25. My hours were also cut after that time, and Iwas no longer receiving the same amount of overtime. The amount of hours Iworked remained diminished during the remaining time I worked at the Pavilion.
26. I had continuously discussed problems I was having with the Pavilion with my supervisors Laurie Crabtree, Merci DeJesus, and Regina Cook until the time I left the Pavilion. Iwas always in continuous contact with the Pavilion in excess of what was necessary by law and the Pavilion's own policies.
27. Because of the Pavilion's illegal conduct, I was compelled to seek professional counseling through a number of providers, including Dr. Albert Lo and Andrea Cardoni. Both of these mental health professionals testified under oath that I suffered extreme distress as a result of the way I was being treated at the Pavilion.
28. After I left the Pavilion I received a position at Christie Clinic MOA-PSR, and currently make $11.00 an hour. I have not earned $13.00 an hour since I was wrongfully demoted with the Pavilion in 2010.
The statements in her affidavit are not the specific and fact-sensitive evidence she promises to present to a jury. Without specifics, she cannot survive summary judgment. She does not state who harassed and humiliated her, or how they did so. Nor does she state whether she was paid as a Lead MHT on the occasions when she assumed that role. She states that her hours were cut and overtime was reduced, but she agreed that, even prior to taking FMLA leave, staffing levels fluctuated and the number of MHTs needed was a day-to-day call, based on the number and needs of the residents in a unit. Sometimes, staff would be sent home, or to a different unit, based on the number of patients and their needs at any given time. See Bryant Dep. 41-48. Without specifics, Bryant cannot show an intent to retaliate. Finally, Bryant's demotion was not wrongful; the Pavilion had no obligation to keep her in the same position and pay level after her absence extended beyond her FMLA leave.
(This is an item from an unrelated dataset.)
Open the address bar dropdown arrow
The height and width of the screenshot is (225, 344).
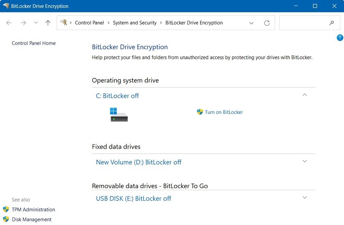pyautogui.click(x=252, y=23)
Details may or may not be found in Bryant's deposition testimony. But her deposition transcript is over three hundred pages, and the court is not obliged to scour the record to make her case for her. Tatalovich v. City of Superior, 904 F.2d 1135, 1139 (7th Cir. 1990).
For the foregoing reasons, the motion for summary judgment  is granted. This case is terminated. The parties shall bear their own costs.